Leadless LV endocardial pacing has also been studied for CRT in prospective multicenter observational studies (63, 64). One such system consists of a subcutaneous ultrasound transmitter/pulse generator and a rice-sized receiver electrode implanted in the LV endocardium. Ultrasonic energy is delivered to the LV endocardial receiver electrode to achieve BiVP. Studies have included patients who failed conventional CRT due to failed CS lead cannulation or non-responders to traditional CRT. However, significant complications include cardioembolic stroke, pericardial effusion, catheter-induced ventricular fibrillation, electrode embolization, and femoral artery access issues (65-70).
FUTURE DIRECTIONS
Conventional CRT has evolved over the years into a highly effective therapy for HF patients with LBBB. CSP has emerged as an alternative pacing strategy for those patients in whom conventional CRT does not produce satisfactory clinical response, when there is difficulty with CS lead placement, or as an alternative to RVP. Recent studies have shown comparable and in some cases more effective electrical and mechanical resynchronization with CSP with HBP or LBBAP compared to BiVP, although the evidence base for CRT includes randomized controlled trials showing improved survival and reduction in HF hospitalizations in selected patients with HF and widened QRS duration, particularly with LBBB and QRS duration ≥150 ms.
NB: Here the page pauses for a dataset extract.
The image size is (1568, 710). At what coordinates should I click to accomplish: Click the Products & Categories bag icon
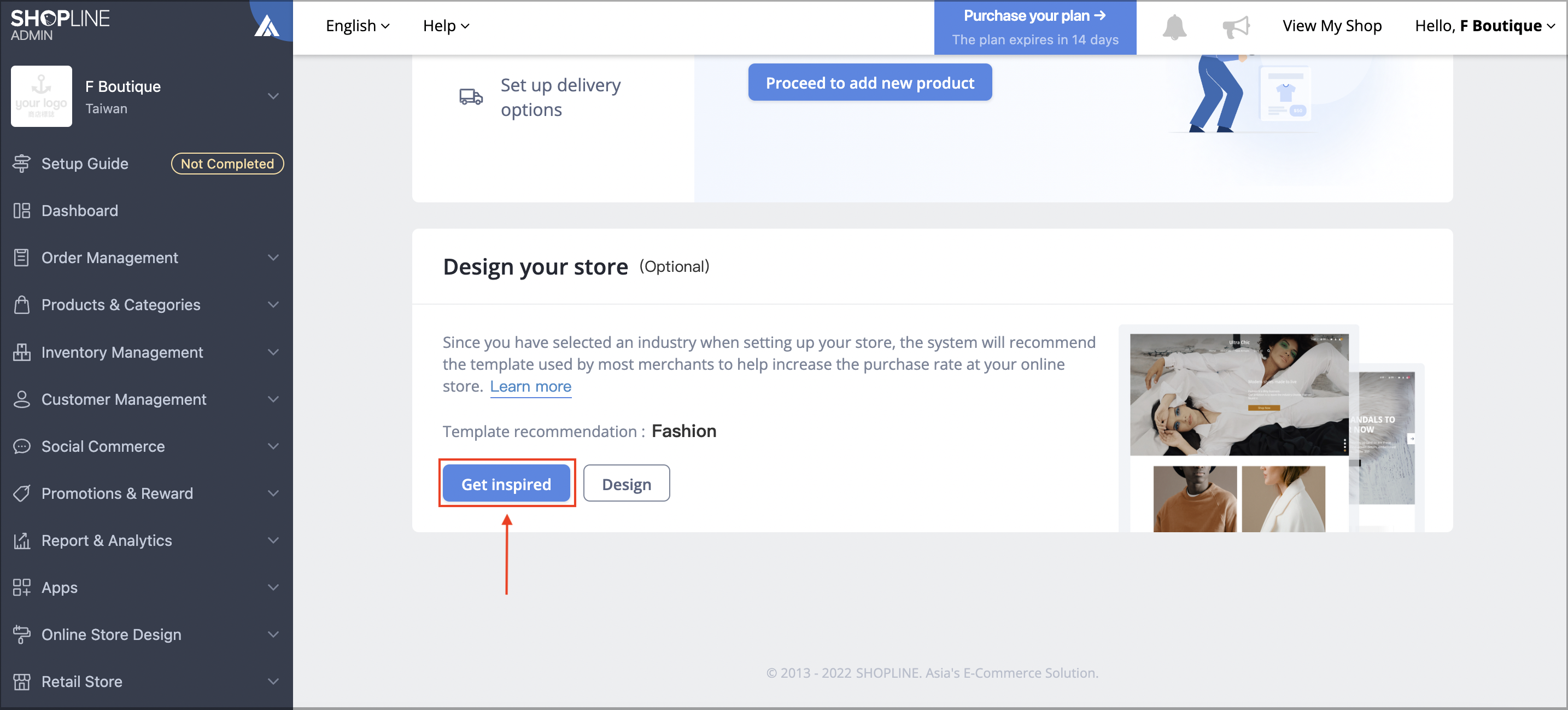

Although CSP reestablishes physiologic ventricular activation, it has lagged the evidence base of CRT with a lack of large randomized controlled trial data. However, large randomized clinical trials are launching and should provide guidance as to the suitability of CSP for HF patients. Leadless pacemakers have emerged recently with promising efficacy and safety and could be potentially used for dual-chamber pacing or resynchronization therapy. Leadless cardiac pacemakers may potentially transform cardiac pacing; however, long-term data are needed to verify device safety, performance, and extractability.
Glossary
- AV
atrioventricular
- RV
right ventricular
- RVP
right ventricular pacing
- LV
left ventricular
- HF
heart failure
- LBBB
left bundle branch block
- CRT
cardiac resynchronization therapy
- CSP
conduction system pacing
- HBP
His bundle pacing
- LBBAP
left bundle branch area pacing
- BiVP
biventricular pacing
- LVEF
left ventricular ejection fraction
- BiV-CRT
biventricular cardiac resynchronization therapy
Footnotes
DISCLOSURE STATEMENT
The authors are not aware of any affiliations, memberships, funding, or financial holdings that might be perceived as affecting the objectivity of this review.